All nine characters are portrayed poignantly by Debra Walton, whom audiences will remember from Cincinnati Playhouse in the Park productions Ain’t Misbehavin’ and Beehive. Skillfully and stirringly, Walton portrays adolescents and adults who span the spectrum of age, gender, ethnicity, class and identity.

Directed by Nicole Watson, MR. JOY weaves a sense of mystery into a series of personal narratives that lead up to understanding exactly what happened to the beloved community member. MR. JOY reminds us that there are always invisible ties that bind us together.
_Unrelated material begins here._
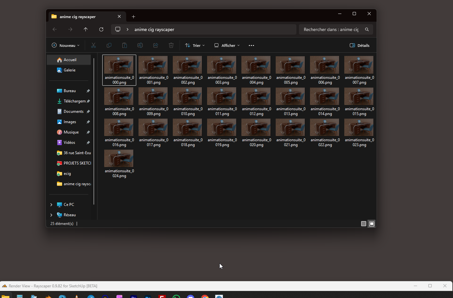Click the search box for anime cig
The width and height of the screenshot is (453, 298).
[331, 29]
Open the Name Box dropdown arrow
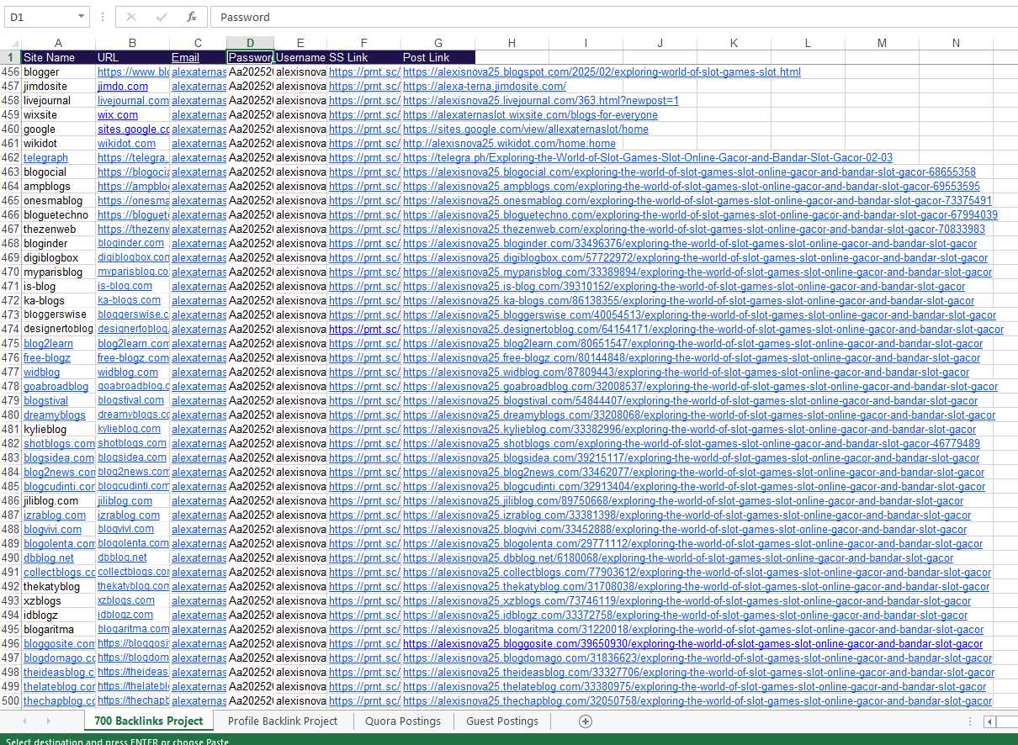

Beaty’s work returns to the Playhouse after he wrote and performed Through the Night in 2012. He is also a singer, filmmaker, poet, performance artist and activist who uses art as a tool for healing and social transformation.

Opening Sept. 28 (with public previews starting on Sept. 23), the production runs at the Shelterhouse Theatre at the Playhouse through Oct. 22.

Prices for MR. JOY start at $35 depending on seat location and performance day and are subject to change. Tickets for teens and students are $30. Student tickets are $15 on the day of the show. Sunday is College Night, with tickets to all 7 p.m. performances just $10. In addition to calling the Box Office, you can also purchase tickets by visiting the Playhouse website at

Production Sponsors are Digi and Mike Schueler. Shelterhouse Theatre Season is presented by Heidelberg Distributing Company. Season Sponsor of New Work is the Rosenthal Foundation. Shelterhouse Theatre Season Design Sponsors are Allan Berliant and the Jennie Rosenthal Berliant Family Fund.

The Playhouse is supported by the generosity of more than 40,000 contributors to the ArtsWave Community Campaign. The Ohio Arts Council helps fund the Playhouse with state tax dollars to encourage economic growth, educational excellence and cultural enrichment for all Ohioans. The Playhouse also receives funding from the Shubert Foundation and the National Endowment for the Arts.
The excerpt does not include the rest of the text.